Nun zeigt sich die Kehrseite: Denn, wenn denn so ein Star zusagt, dann will er auch mit einer Vorführung auf der Piazza geehrt sein. So hat man dieses Jahr statt entdeckungswürdiger neuer Filme manchen alten gesehen, der ohne thematischen Zusammenhang ins Programm genommen wurde. Zwar hätten John Malkovich und auch Regisseur Terry Gilliam neue Filme zu promoten gehabt. Doch die werden an "bedeutenderen", sprich publikumsträchtigeren Festivals, gezeigt, wohin die Filmemacher reisen, sobald sie in Locarno abgefeiert sind.

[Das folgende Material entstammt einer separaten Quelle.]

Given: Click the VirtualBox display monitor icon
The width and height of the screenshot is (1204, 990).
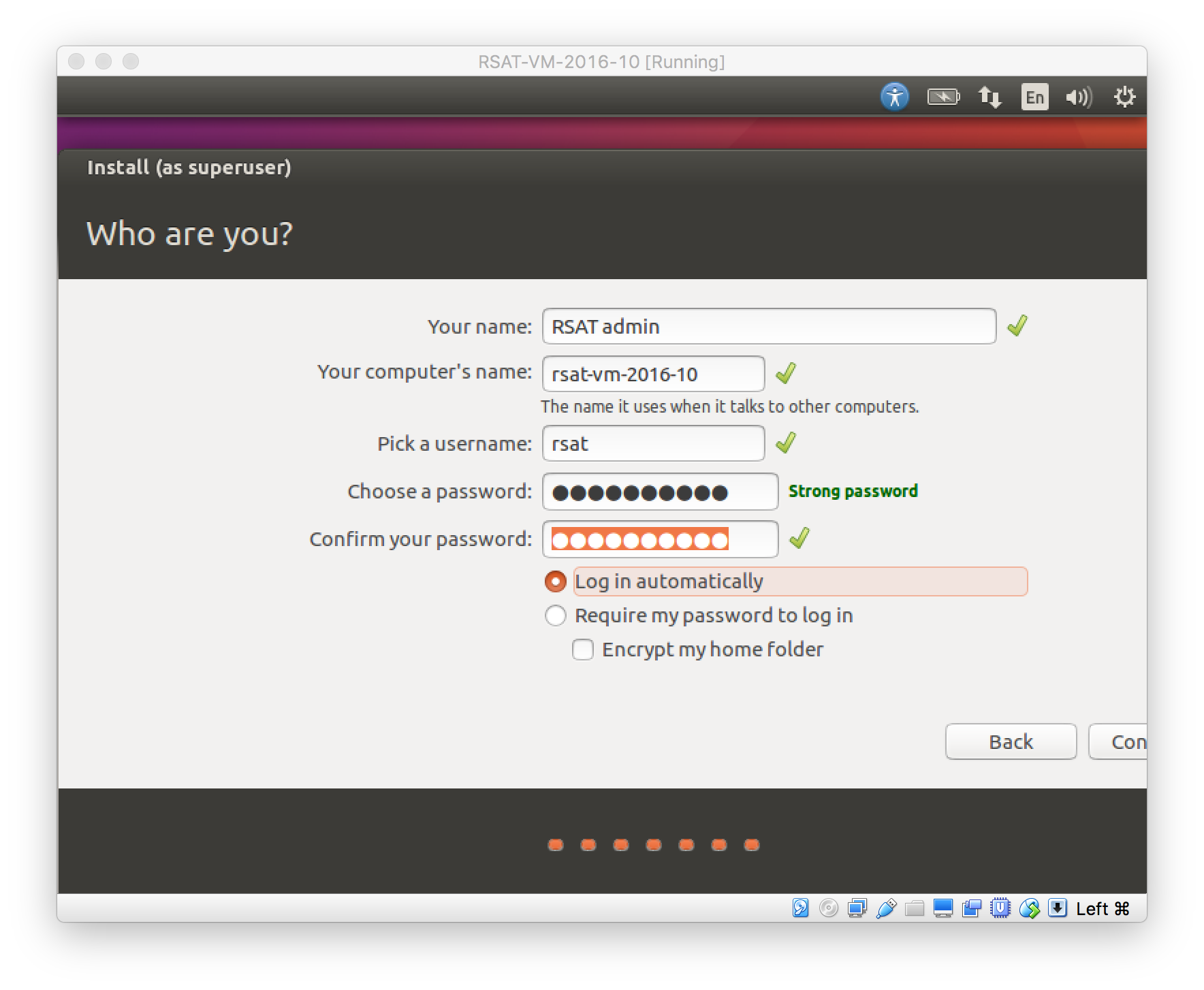Looking at the screenshot, I should click(x=943, y=908).
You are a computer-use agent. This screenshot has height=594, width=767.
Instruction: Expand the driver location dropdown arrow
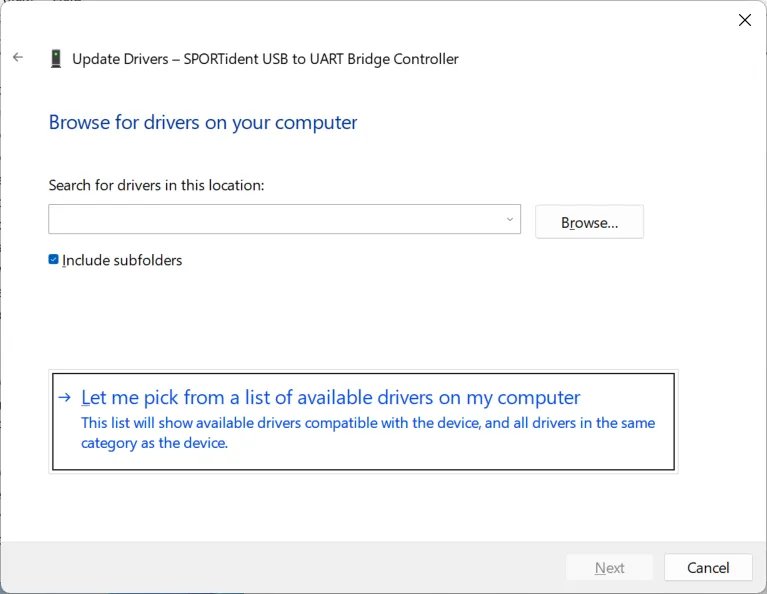(x=509, y=220)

Den neuen Streifen unseres quasi "hauseigenen" Hollywood-Regisseurs Marc Forster hätte man gern gezeigt - aber auch er musste woanders Premiere feiern. Was uns in Erinnerung ruft, dass das kleine grosse Festival in der Schweiz halt doch noch nicht als grosses kleines Festival von der Filmwelt wahrgenommen wird. Doch der provinzielle Charme hat ja auch viel Gutes. Die technischen Pannen an der Preisverleihung sind allerdings nicht dazu zu zählen.

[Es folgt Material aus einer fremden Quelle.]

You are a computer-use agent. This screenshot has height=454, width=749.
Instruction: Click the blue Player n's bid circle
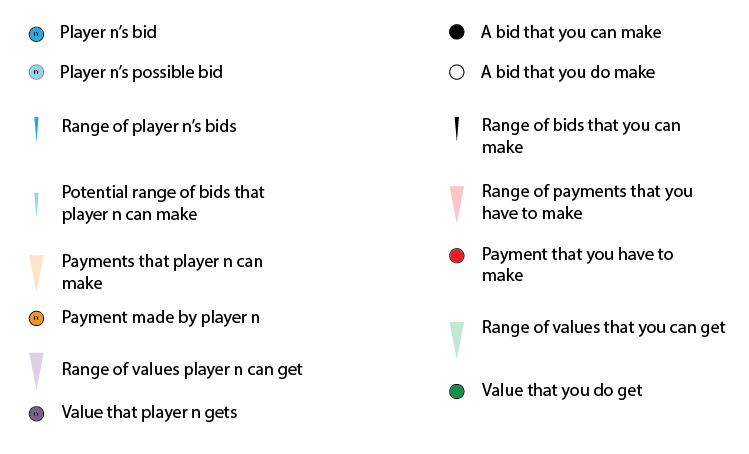36,34
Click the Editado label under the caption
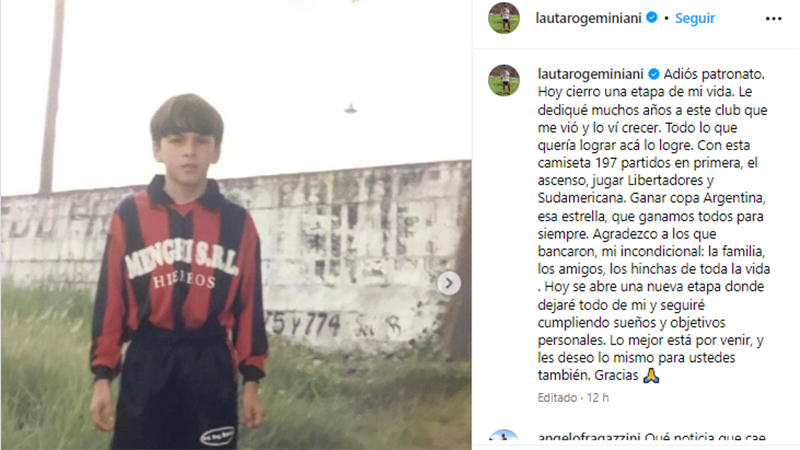Image resolution: width=800 pixels, height=450 pixels. click(x=557, y=398)
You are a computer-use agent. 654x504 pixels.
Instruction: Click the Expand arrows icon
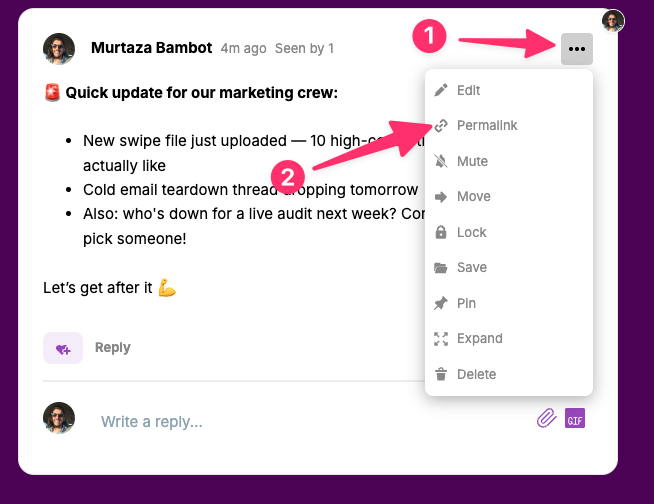440,339
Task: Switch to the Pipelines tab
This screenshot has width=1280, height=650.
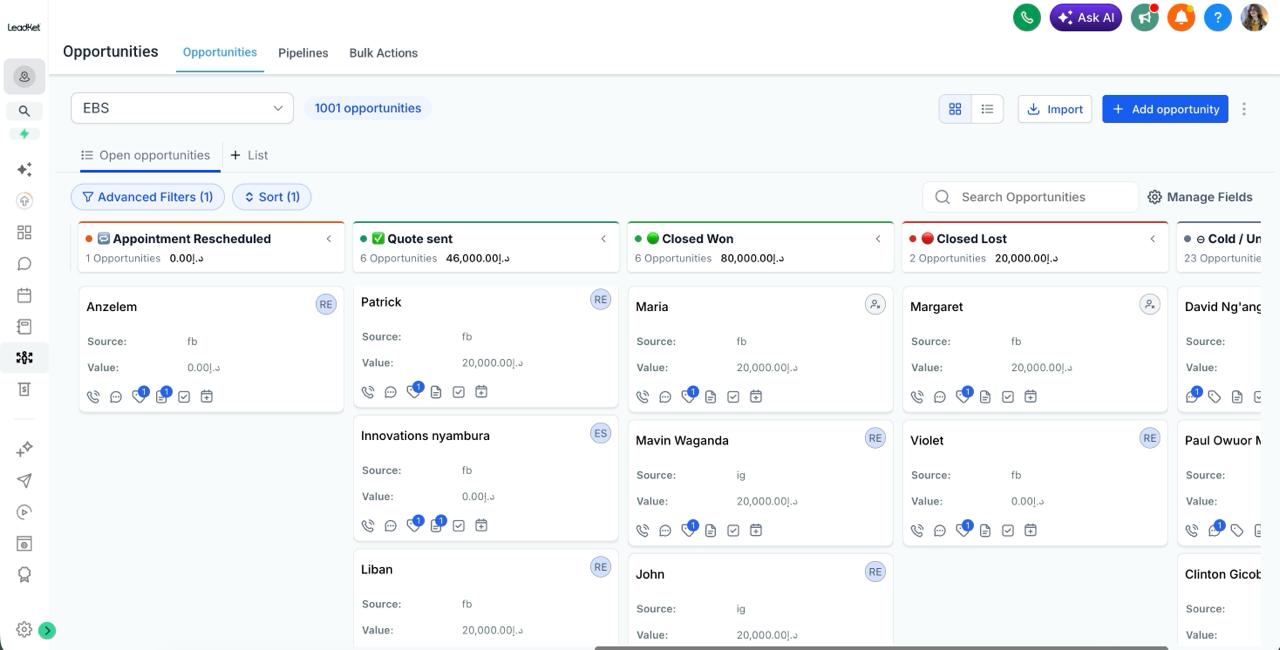Action: 303,53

Dass man Film dann doch nicht zu ernst nehmen sollte, obwohl man ihn nicht ernst genug nehmen kann, diese Dualität verkörpert Terry Gilliam wie kein Zweiter. Der Regisseur hat den Goldenen Leoparden für sein Lebenswerk empfangen, wobei sein Lebenswerk nicht nur aus runden, fertigen Filmen wie "Brazil" besteht. Sein Oeuvre enthält ebenso Filme, die er nie zu Ende führte (oder die zumindest nicht nach seinem Willen fertiggestellt wurden), weil das Geld ausging oder juristische Streitereien begannen.
Darüber hat Gilliam aber nie seinen ausgeprägten britischen Humor verloren. Selbst noch bei der ernsthaftesten Frage an der Pressekonferenz umspielt ein Lächeln seine Mundwinkel, lässt er seiner Antwort ein Stakkato von Ha-Ha-Has folgen. Hat dieser Mann zu viele Monty-Phyton-Sketche geschrieben? Oder ist er einfach so schlau zu erkennen, dass dieses brutale Filmgeschäft zum Lachen ist?
Wie in einem seiner besten Sketche in "Der Sinn des Lebens" gleicht dieser Terry Gilliam dem Kellner, der freudig das Leben bejaht - während gleichzeitig sein fetter Gast ihm auf den Schuh kotzt. Diebisch freut er sich, wenn während der Pressekonferenz zeitweise die Technik zusammenbricht, obwohl das ebenso zu seinem Nachteil ist. Die kleinen Pannen des Lebens sind grosse Gags. Terry Gilliam hat in Locarno gezeigt, dass das Filmgeschäft zum Lachen ist, auch wenn man weinen möchte.